Here is what half of the gaming community is:

- Entitled whiners who can never be pleased, and instead snivel at even the slightest issue in a game like it’s the end of the world. They want the perfect game and more - anything else is worse than murder in their eyes.
- Annoying little boys whose parents spoil them by buying them everything and using video games as a baby sitter, therefore depriving them of social skills and manners.
- Misogynist losers, fedora-wearing neckbeards in the MRA / MGTOW movement, white-supremacists who live in their mother’s basement
- Above, but also creepy losers who hate women in general and troll anything that has to do with women. They pretend it’s about gaming, but it’s really about their own misogyny.
- Obnoxious trolls who get off on getting people fired, stalking people, dog-piling, doxing, and cyber-bullying people for the dumbest reasons.
- 4Chan anti-social dorks who think that they’re so edgy, when in reality, they’re just sad losers who have a negative influence on the world.

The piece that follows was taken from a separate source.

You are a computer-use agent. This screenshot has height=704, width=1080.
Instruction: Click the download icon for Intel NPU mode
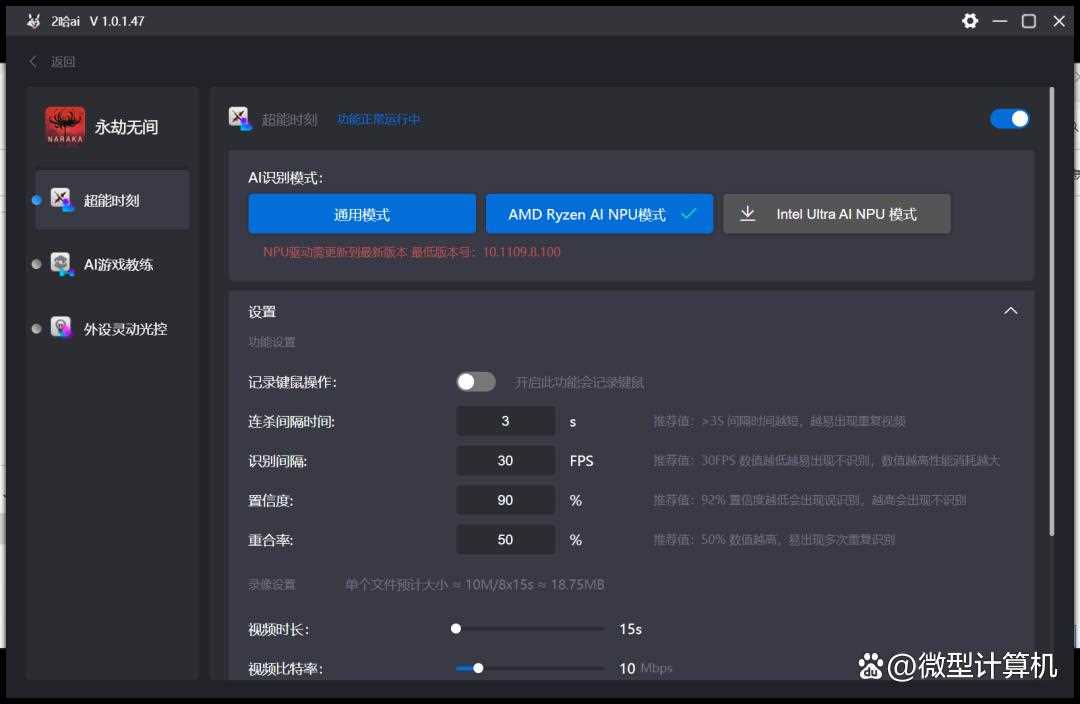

These people are not worthy of developers’ attention. They’re obnoxious miscreants who are little more than sociopathic bullies. Developers should not need to converse with these morons. Otherwise, see above as an example of what happens. Women especially should never talk to these angry man-children and brats.

These people need to get a life. Get off Twitter, and stop treating gaming like it’s a life and death matter. Maybe then the gaming community might begin to redeem itself, but I doubt it.

el_bryanto

(11,804 posts)
16. I have to agree.
Wed Jul 11, 2018, 03:13 PM
Jul 2018

While the initial message might have been innocent if unwanted, the attacks have kind of laid bare where most of that community is on women - i.e. it'd be great of they stopped making games or really anything. There's an ugliness to it that is just sickening.

Bryant

 

mythology

(9,527 posts)
13. If the tweet in the PC Gamer article is representative
Wed Jul 11, 2018, 10:34 AM
Jul 2018

She overreacted. Not every time a guy says something is an attack on women. I don't mean to diminish the impact of sexism, especially in areas that are traditionally male dominated, and more so online with rape threats and other violence. But I also see people (on many subjects) who use claims that because of some specific characteristic, they can't be challenged. That's intellectually lazy and for me massively undercuts their claims.

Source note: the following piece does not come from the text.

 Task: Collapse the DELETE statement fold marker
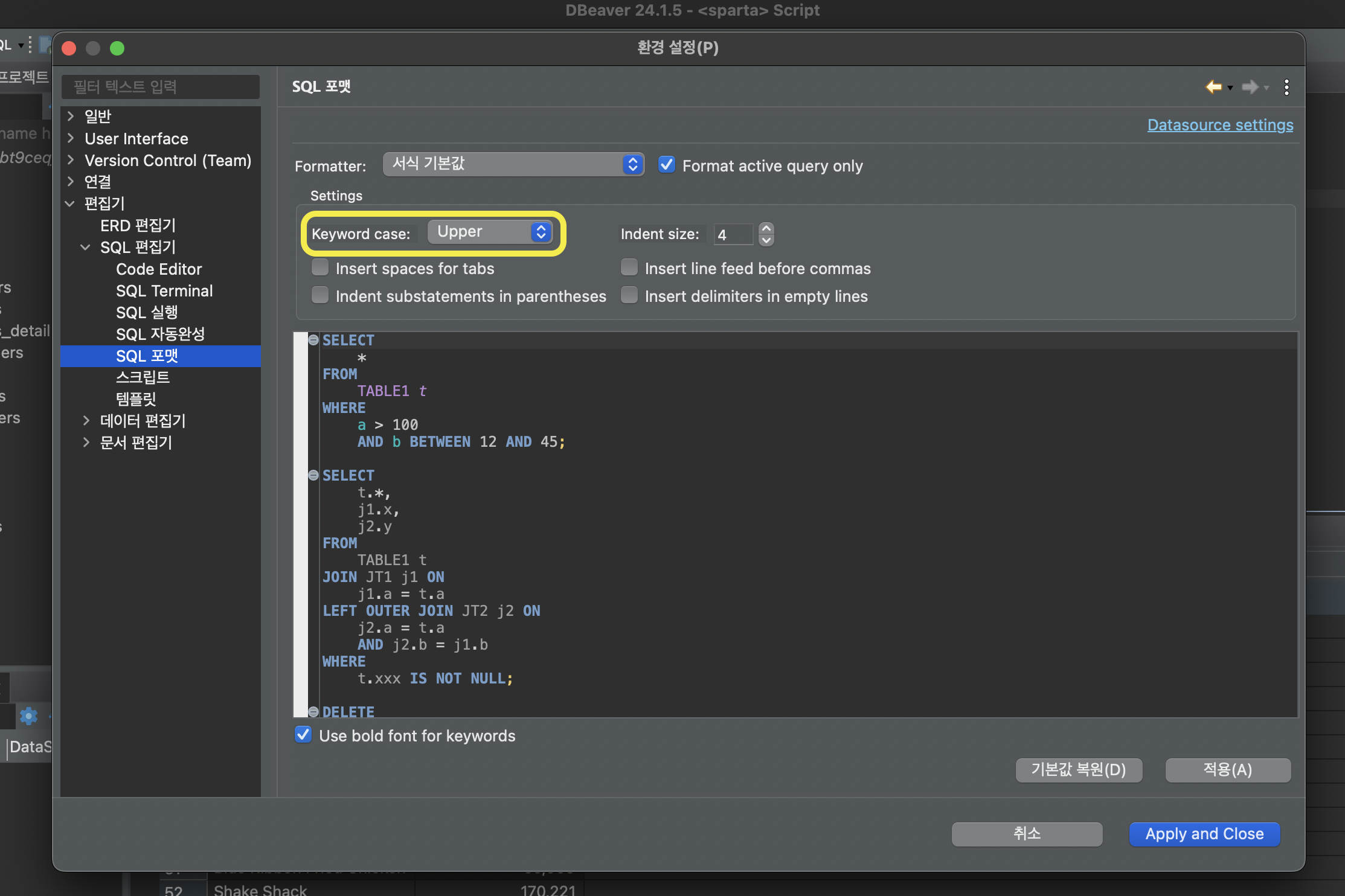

That said, I'm sure her reaction was a result of the general flood of abuse women get online rather than the specific remark here. And in that light, it's hard for me to hold it against her. I routinely walk away when I get angry, but I've certainly said things in anger over small things because I was angry about 3 other things. So I can't really blame her.

The divide between personal and professional is hard today. She put out a bunch of tweets related specifically to her job. But if she had said hypothetically about the same thing she works on, the subtext is clear.

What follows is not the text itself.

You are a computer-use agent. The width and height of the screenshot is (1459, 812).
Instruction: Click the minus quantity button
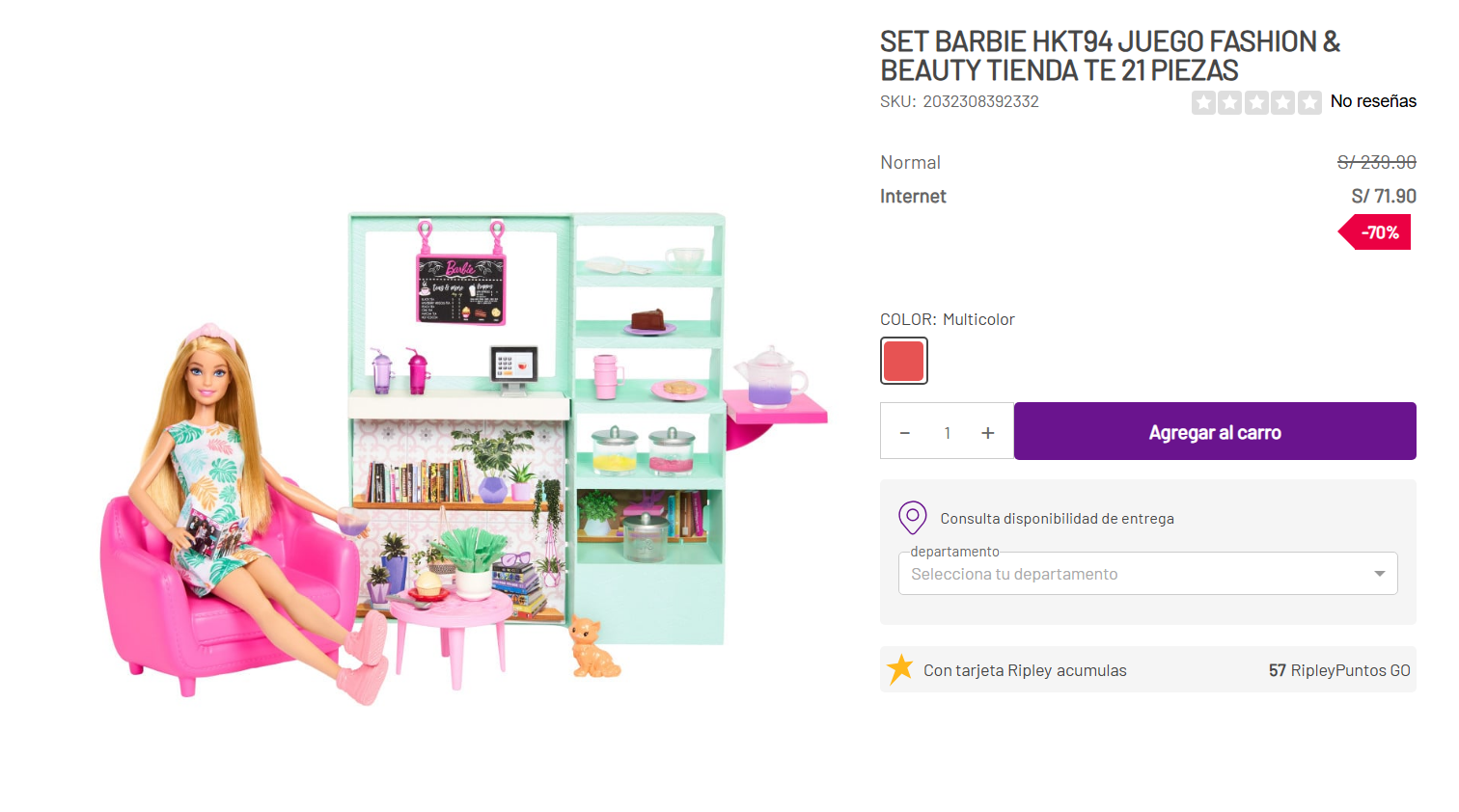click(905, 433)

Would the company have protected her if she didn't mildly curse at a high profile customer?

TygrBright

(20,760 posts)
14. In a situation like this I always ask, "What if the genders were reversed?"
Wed Jul 11, 2018, 10:36 AM
Jul 2018

What if Price had been a male game designer, booting about an idea online with gamers in that game community?

And a woman stuck her oar in, and the male game designer responded with something along the lines of "Today in being a guy in Game Design: Suggestions from the Sisterhood" or whatever.

Would that male game designer have gotten the sack?

And would that have been a good thing?